Records for processing:

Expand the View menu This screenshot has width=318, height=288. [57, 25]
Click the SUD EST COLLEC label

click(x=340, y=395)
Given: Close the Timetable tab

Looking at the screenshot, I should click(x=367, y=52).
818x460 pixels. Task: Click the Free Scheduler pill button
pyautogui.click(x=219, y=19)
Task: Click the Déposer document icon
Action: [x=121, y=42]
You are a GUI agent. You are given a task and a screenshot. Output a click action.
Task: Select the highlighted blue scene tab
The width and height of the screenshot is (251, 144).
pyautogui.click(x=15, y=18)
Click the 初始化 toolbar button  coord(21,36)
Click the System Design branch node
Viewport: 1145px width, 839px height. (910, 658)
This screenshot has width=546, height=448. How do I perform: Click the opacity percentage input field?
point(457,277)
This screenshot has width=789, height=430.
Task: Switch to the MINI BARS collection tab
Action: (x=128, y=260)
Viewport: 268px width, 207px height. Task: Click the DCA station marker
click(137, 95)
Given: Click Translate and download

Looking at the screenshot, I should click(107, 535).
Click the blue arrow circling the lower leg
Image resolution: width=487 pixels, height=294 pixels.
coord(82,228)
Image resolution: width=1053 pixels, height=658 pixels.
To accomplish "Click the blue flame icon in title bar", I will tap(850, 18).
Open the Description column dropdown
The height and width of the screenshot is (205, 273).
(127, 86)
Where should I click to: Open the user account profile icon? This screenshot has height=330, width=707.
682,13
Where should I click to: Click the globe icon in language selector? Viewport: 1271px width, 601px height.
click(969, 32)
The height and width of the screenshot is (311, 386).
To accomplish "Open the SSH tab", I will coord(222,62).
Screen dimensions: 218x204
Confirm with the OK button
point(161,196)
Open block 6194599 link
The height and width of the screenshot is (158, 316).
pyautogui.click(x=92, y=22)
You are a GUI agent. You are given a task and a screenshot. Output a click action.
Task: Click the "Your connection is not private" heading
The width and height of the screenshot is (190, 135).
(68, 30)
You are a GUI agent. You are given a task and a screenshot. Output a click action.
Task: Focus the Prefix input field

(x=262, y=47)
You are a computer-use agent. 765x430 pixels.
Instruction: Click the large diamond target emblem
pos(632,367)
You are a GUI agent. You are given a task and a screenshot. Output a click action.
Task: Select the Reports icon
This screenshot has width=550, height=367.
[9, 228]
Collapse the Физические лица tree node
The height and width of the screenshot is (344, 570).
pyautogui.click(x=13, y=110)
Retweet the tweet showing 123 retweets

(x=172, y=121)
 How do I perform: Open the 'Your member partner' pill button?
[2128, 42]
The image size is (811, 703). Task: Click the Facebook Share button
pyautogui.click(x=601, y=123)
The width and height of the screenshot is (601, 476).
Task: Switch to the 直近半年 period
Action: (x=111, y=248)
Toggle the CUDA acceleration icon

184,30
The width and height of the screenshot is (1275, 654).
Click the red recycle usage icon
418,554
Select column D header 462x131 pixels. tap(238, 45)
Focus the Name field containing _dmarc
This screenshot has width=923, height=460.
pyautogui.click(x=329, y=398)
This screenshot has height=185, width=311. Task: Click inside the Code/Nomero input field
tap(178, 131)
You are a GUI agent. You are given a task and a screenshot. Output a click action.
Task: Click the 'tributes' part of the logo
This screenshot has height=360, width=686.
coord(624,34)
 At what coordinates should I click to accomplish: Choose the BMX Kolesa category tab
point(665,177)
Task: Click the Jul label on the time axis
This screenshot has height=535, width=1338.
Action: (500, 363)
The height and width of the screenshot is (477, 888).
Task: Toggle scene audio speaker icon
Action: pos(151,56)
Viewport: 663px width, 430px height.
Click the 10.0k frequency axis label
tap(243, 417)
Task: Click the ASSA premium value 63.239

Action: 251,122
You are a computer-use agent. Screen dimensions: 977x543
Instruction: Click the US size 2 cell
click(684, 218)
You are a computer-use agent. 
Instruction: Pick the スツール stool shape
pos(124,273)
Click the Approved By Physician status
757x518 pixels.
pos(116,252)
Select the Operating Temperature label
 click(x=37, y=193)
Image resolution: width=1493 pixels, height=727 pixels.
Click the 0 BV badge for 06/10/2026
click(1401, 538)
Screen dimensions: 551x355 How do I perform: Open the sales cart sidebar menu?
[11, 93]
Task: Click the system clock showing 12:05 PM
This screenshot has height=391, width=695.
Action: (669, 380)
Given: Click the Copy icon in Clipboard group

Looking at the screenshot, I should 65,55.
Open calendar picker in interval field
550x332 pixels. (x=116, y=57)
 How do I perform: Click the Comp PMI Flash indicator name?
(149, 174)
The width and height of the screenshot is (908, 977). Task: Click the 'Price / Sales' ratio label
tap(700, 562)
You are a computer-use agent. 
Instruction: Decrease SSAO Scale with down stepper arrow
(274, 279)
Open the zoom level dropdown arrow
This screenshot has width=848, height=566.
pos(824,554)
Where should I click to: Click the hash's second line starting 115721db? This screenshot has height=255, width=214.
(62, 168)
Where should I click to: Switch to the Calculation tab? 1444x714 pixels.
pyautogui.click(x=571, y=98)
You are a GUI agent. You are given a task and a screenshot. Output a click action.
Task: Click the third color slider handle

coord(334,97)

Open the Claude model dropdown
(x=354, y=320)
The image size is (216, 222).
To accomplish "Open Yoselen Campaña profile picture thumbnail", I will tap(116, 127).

Exercise prompt: Which lines in the data above hold the string "blue"? Show each one.

Answer space:
Task: Select the highlighted blue scene tab
Click the blue arrow circling the lower leg
To accomplish "Click the blue flame icon in title bar", I will tap(850, 18).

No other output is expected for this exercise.